Trina A. Higgins is an American lawyer who served as the United States attorney for the District of Utah from 2022 to 2025.

==Education==

Higgins earned a Bachelor of Arts from Weber State University in 1992 and a Juris Doctor from the S.J. Quinney College of Law at the University of Utah in 1995.

==Career==

From 1995 to 2002, Higgins served as deputy district attorney in the Salt Lake County District Attorney's Office. She has served as an assistant United States attorney in the United States Attorney's Office for the District of Utah from 2002 to 2022. Throughout her career, she has held various positions within the office including as tribal liaison from 2005 to 2015, chief of the violent crime section from 2008 to 2015, senior litigation counsel from 2015 to 2017, and special counsel to litigative programs from 2017 to 2021.

In 2025, Higgins joined the Salt Lake City office of Wilson Sonsini Goodrich & Rosati, as of counsel for litigation and appellate practices.

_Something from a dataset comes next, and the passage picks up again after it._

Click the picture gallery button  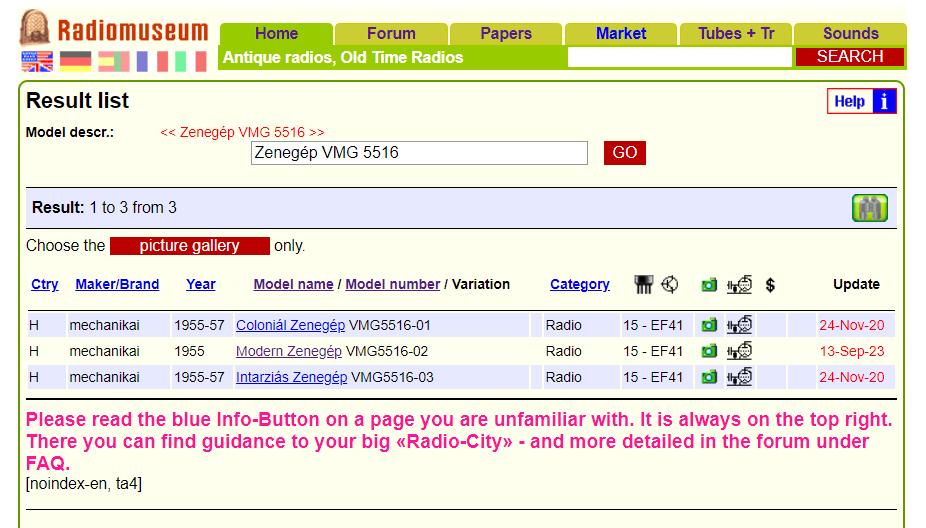click(x=189, y=246)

=== U.S. attorney for the District of Utah ===

On January 26, 2022, President Joe Biden announced his intent to nominate Higgins to be the United States attorney for the District of Utah. On January 31, 2022, her nomination was sent to the United States Senate. On March 10, 2022, her nomination was reported out of the Senate Judiciary Committee. On April 27, 2022, her nomination was confirmed in the Senate by voice vote. She was sworn in on May 4, 2022.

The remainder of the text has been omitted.